Para quem não sabe sou professora de língua portuguesa, literatura, inglês e espanhol nas redes pública e privada do RN. Comecei minha carreira cedo, apesar de ainda não ter nenhuma formação. Comecei como quem vai fazer uma coisa que já se sabe, mas que descobre não saber, de fato, até estar inserida no processo. A experiência e a necessidade me fizeram professora antes da academia. E a sala de aula foi minha grande mestra.

Hoje, já com 44 anos, com muitas páginas de livros consumidas, muitas turmas, escolas e cursinhos, muitos cursos de formação, muita teoria e bastante prática, ainda estou aprendendo… Ensinar é um processo que não se finda, porque não se separa do aprender. E a escola pública é quem está me dando uma grande lição. Você vai ver por quê!

Durante essa pandemia eu aprendi mais que ensinei.

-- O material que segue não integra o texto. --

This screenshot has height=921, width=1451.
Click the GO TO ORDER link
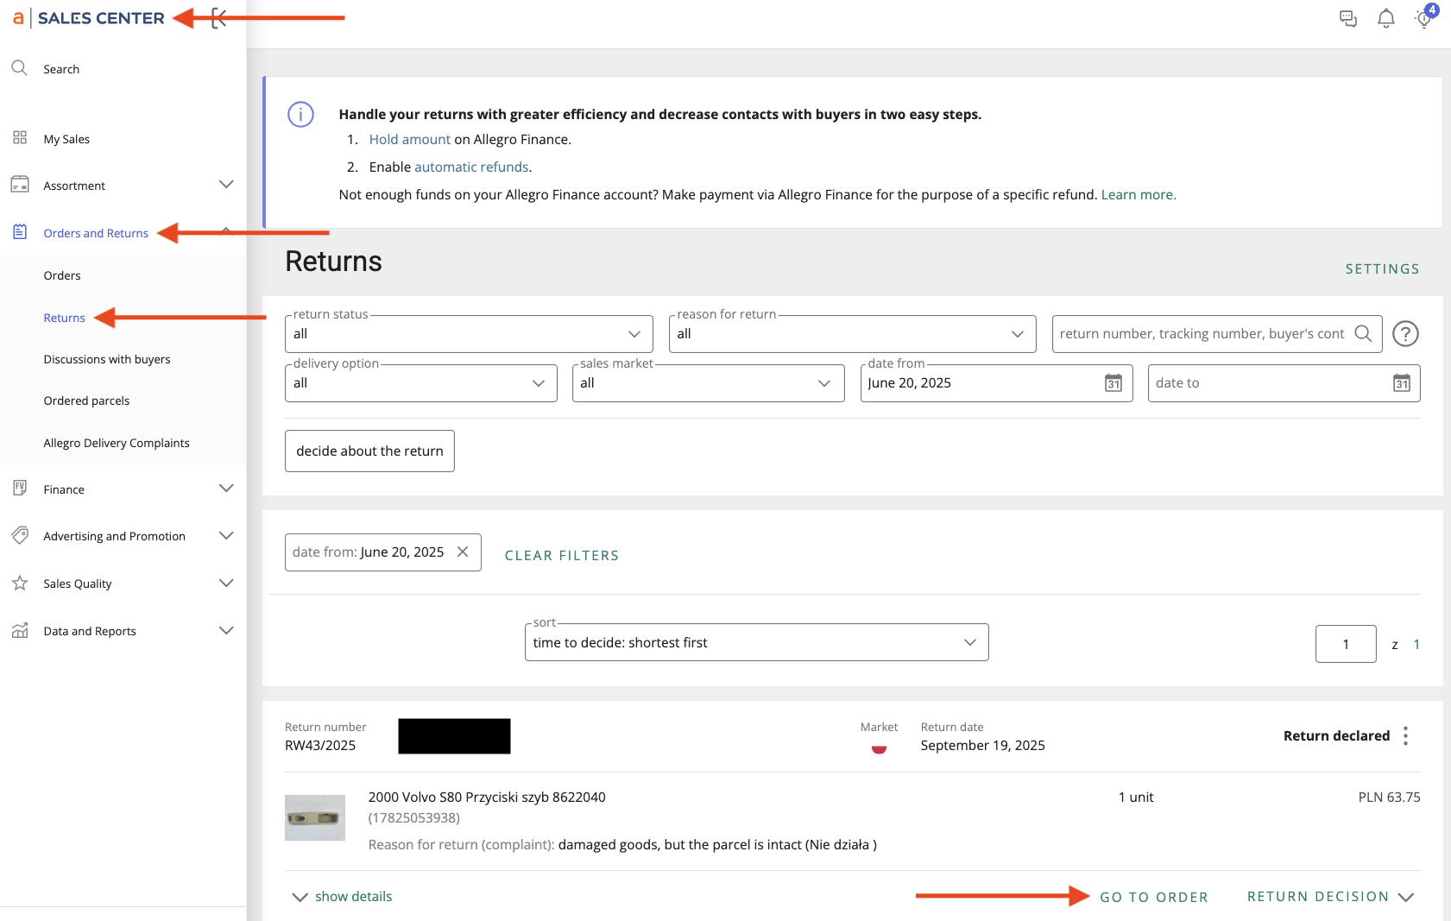pyautogui.click(x=1153, y=897)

E não estou falando aqui dos recursos tecnológicos, de novos fazeres pedagógicos, de novos ritmos de estudo, de novas práticas: remota ou híbrida. Estou falando do aprendizado social, do aprendizado humano, do aprendizado político que a pandemia nos obrigou a encarar, a analisar, a discutir e refletir sobre.

Semana passada eu falava sobre o escancaramento de preconceitos, do racismo e da falta de oportunidade para artistas LGBTQIA+. Hoje, falo sobre o escancaramento dos enormes abismos entre o ensino público e o privado. E também sobre a falta de oportunidades, de chances, de crescimentos, de igualdade e equidade sociais que esses abismos provocaram entre as/os estudantes desses seguimentos.

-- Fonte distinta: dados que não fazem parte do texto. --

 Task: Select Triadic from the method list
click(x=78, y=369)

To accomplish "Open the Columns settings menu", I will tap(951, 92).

Há duas semanas a escola pública em que trabalho voltou às atividades presenciais. E não foi surpresa para nenhum de nós, professoras e professores, nos depararmos com alunas e alunos que, aparentemente, estavam ali para cumprir tabela. Adolescentes e crianças alheios aos conteúdos, perdidos entre uma série e outra. Adolescentes e crianças que estavam meio que entorpecidos entre dois mundos: um, paralisado pela pandemia; outro, que começa a se mover de uma forma a qual eles ainda não estão acostumados…

De um lado, adolescentes e crianças por trás de telas, as quais pouco contribuíram para o processo de ensino/aprendizado, além de professores e professoras que experimentaram o gosto amargo de, por mais que tenham tentado, fracassaram com a maioria dos pupilos; do outro, adolescentes e crianças perdidos nesse mesmo processo, da mesma forma que professoras e professores. Todos sem norte!

No meio das personagens dessa história, um grande hiato, uma grande fenda, um abismo, não só de conteúdos, mas de vivências, de socialização, de contato afetivo e físico com as outras pessoas.

Se compararmos com as escolas privadas (que sempre ofereceram mais recursos e cujos estudantes também têm mais “condições” de acompanharem as aulas diariamente, além de terem retomado as aulas presenciais muito mais cedo), as escolas públicas vivenciaram a desigualdade social desse país na pele.

O alunado da escola pública, em casa, muitas vezes, não tinha acesso à internet, ou a um aparelho celular compatível para assistir às aulas transmitidas pelo meet. Às vezes, havia um único celular para atender a três crianças (Como dividir o celular para todas elas?). Muitos não conseguiam abrir PDFs ou os formulários com exercícios ou provas enviados pelos grupos de Whatsapp; outros tiveram que, por necessidade financeira, arregaçar as mangas e trabalhar para ajudar na renda de suas famílias atingidas economicamente pela pandemia.

Seria estranho se entrássemos em sala de aula e nos deparássemos com alunas e alunos empolgados e estimulados… Essa desigualdade foi sentida por esses estudantes, foi sentida por seus pais. Suas famílias partilharam junto com as escolas a angústia de verem suas filhas e filhos tão perdidos no processo ensino/aprendizagem, por falta de investimento, por falta de acesso às tecnologias, por falta de um plano de educação robusto e eficaz por parte do MEC.

O que se esperar de um (des)governo que alimenta dia a dia essas desigualdades, além de mais abismos sociais? Afinal, pessoas sem educação perdem sua cidadania, perdem suas oportunidades, deixam chances grandiosas passarem porque são incapazes de vê-las. E infelizmente a escola pública (onde a maioria do povo brasileiro estuda) viu-se escancaradamente mais desvalorizada e mais sucateada, servindo como máquina fundamental a essa crescente política de desigualdade.